初期化後、メインスレッドからのメッセージによる依頼を受けて、処理を行い、処理完了後、結果をメインスレッドに返すという繰り返し動作をイベントループで行います。
このイベントループは、メインスレッドのイベントループから完全に独立しており、平行して動作します。
Web Worker の起動/停止
Web Worker は、メインスレッドから Web API を通じて、起動/停止が可能です。
■ Web Worker の起動
Web Worker の起動は簡単です。メインスレッドにて、Web API を使い、Web Worker オブジェクトを生成するだけです。
例えば
- main.js
メインスレッド用の JavaScript
- worker.js
Web Worker 用の JavaScript
という2つのスクリプトがあるとします。
main.jsで、
const worker = new Worker("worker.js");
と記述するだけで、バックグラウンドスレッドが起動され、worker.js のスクリプトが実行されます。
ブラウザは、この API が発行されると、
- Worker用の実行環境を作成する
- worker.jsを読み込む
- JavaScriptを実行する
という処理を行います。
■ Web Worker の停止
Web Worker の停止は、メインスレッド、Web Worker 自身のいづれからも行うことが可能です。

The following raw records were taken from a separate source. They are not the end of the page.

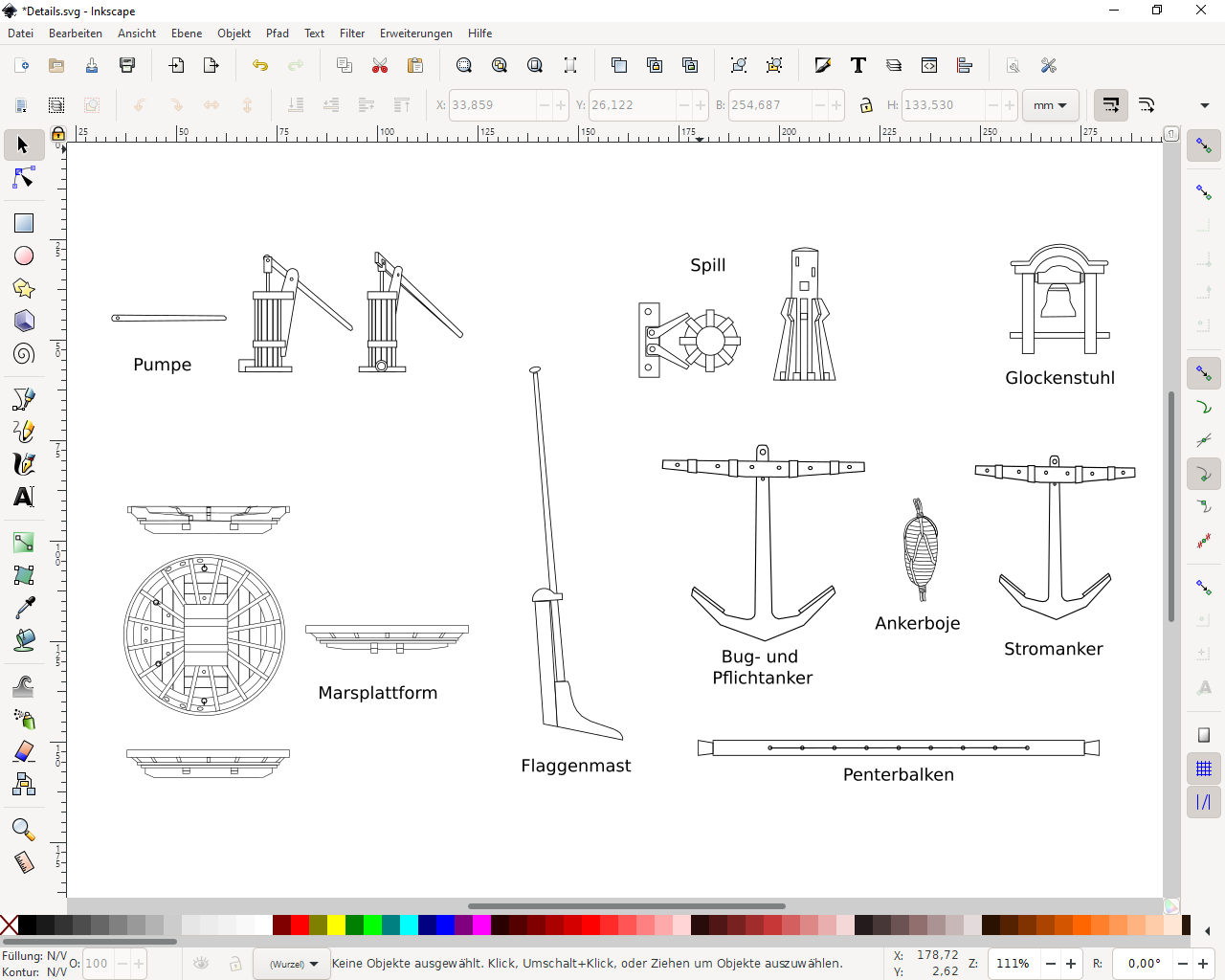Pick the color dropper tool
Viewport: 1225px width, 980px height.
click(24, 608)
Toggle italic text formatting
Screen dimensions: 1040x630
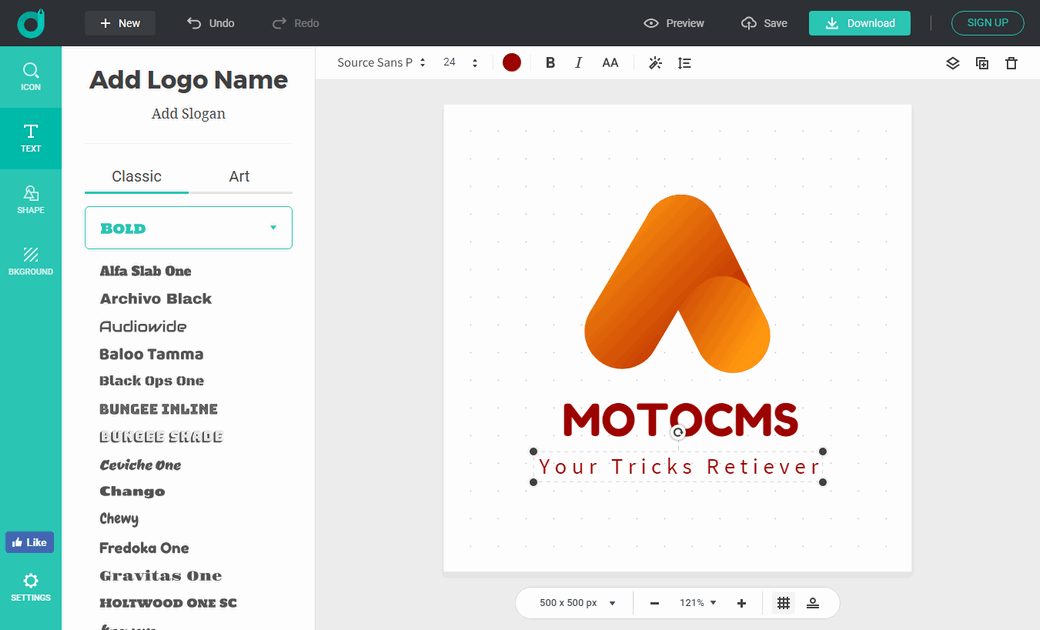pos(578,63)
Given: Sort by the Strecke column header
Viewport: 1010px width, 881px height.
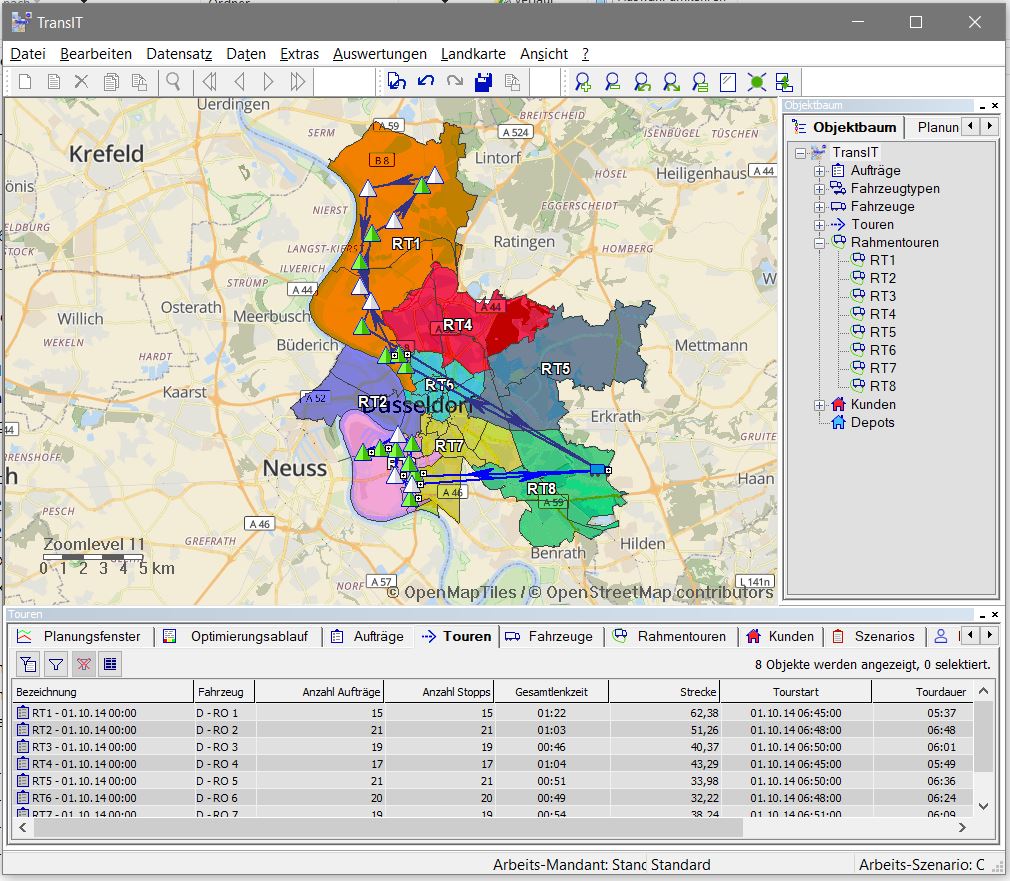Looking at the screenshot, I should pyautogui.click(x=664, y=692).
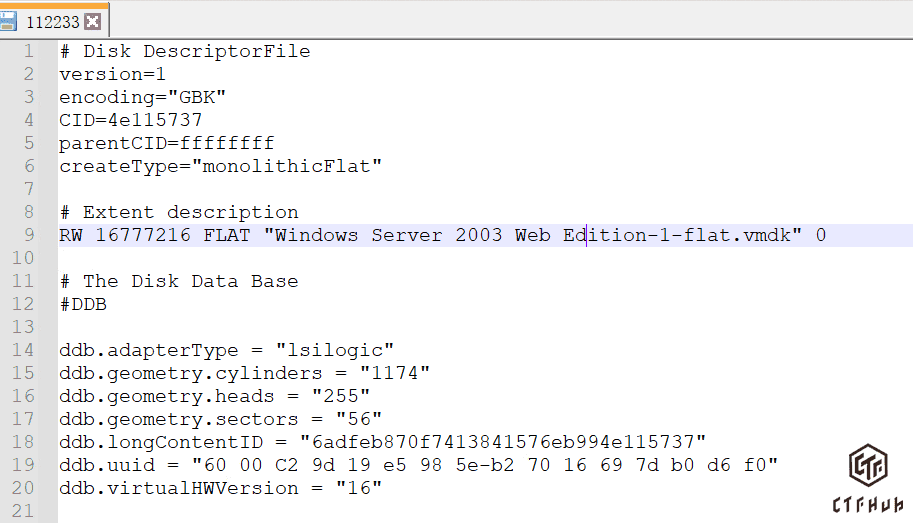Image resolution: width=913 pixels, height=523 pixels.
Task: Click line number 9 in the margin
Action: click(29, 235)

メインスレッドからの停止は、開始と同様に、Web API を使い、Web Worker オブジェクトを停止するだけです。
const worker = new Worker("worker.js");
:
worker.terminate();
この API を受け取ると、ブラウザは、Web Worker をできるだけ速やかに終了します。
※ Web Worker が、処理途中であっても、その時点で停止してしまうので、注意が必要です。処理の区切りで停止したい場合などは、後述の Web Worker 自身による終了を行う必要があります。
Web Worker 自身で終了を行う場合は、処理完了などの区切りの良いタイミングで、
self.close();
を実行するだけです。
後述のメッセージの送受信と組み合わせることで、メインスレッドからの終了の要求に応じて、区切りの良いタイミングで終了させるということが実現可能です。
※ self.close(); 以降に書かれたコードは実行されないので、注意が必要です。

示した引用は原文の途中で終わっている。